As the United States gears up for a new arms race and great power competition with Russia and China, the key to success will be be innovation.
But after decades of wars and military intervention that have yielded little progress, tech companies are reluctant to work with Washington or the Pentagon.
At Microsoft, employees are pushing for the company to pull out of a $480 million contract to provide augmented reality technology to the Pentagon over concerns of their products being used for “warfare and oppression.”
Those objections echo similar concerns raised by Google employees about working with the U.S. military. Indeed, Google decided last summer that it would not renew its contract to work with the Pentagon on artificial intelligence after employees protested the use of their technology for war.
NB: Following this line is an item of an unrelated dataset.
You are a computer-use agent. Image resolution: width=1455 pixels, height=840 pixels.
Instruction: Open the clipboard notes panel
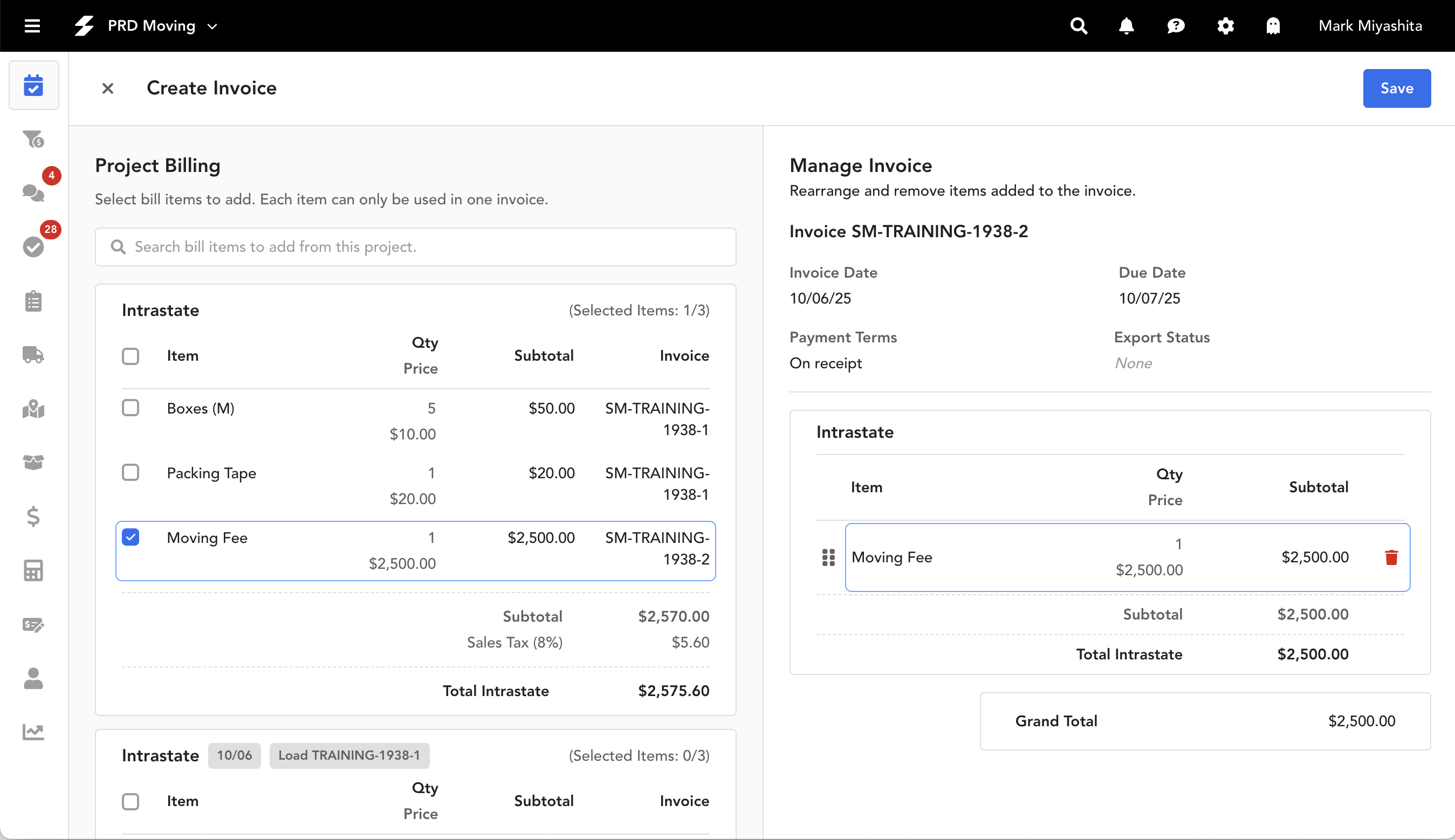click(x=33, y=300)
Given the recent history of U.S. intervention, the objections are not to be lightly dismissed as unpatriotic. Indeed, there are good reasons to be wary of how the U.S. has applied new technology, including its provision of weapons for the ongoing war in Yemen and drone strikes targeting civilians.
The solution is to recognize the shortcomings of past U.S. policy and work with companies to address those concerns and do better.
In fact, the Pentagon has little choice but to embrace this policy. On military applications of new technology, such as augmented reality or artificial intelligence, the Pentagon’s own plans rely heavily on private sector partnerships — partnerships that are unlikely to work if companies fear widespread backlash from employees or customers.
More importantly, doing so is the heart of a free society. The policies and priorities that constitute the national interest should be contested — even when it comes to sharing technology with the military. That people and companies can choose to work for the government is what sets the U.S. apart from our rivals such as the People’s Republic of China, where the line between public interest and the private sector is increasingly blurry and marked by coercion. Indeed, it is those very policies that the Trump administration has repeatedly criticized in the trade war with Beijing.
The problem is not that the people, including companies, lack proper support for a government, but that the government, or at least the military, has been untrustworthy in the recent past. To fix that problem requires a different kind of innovation — a political pivot to better uphold the values the country claims to defend.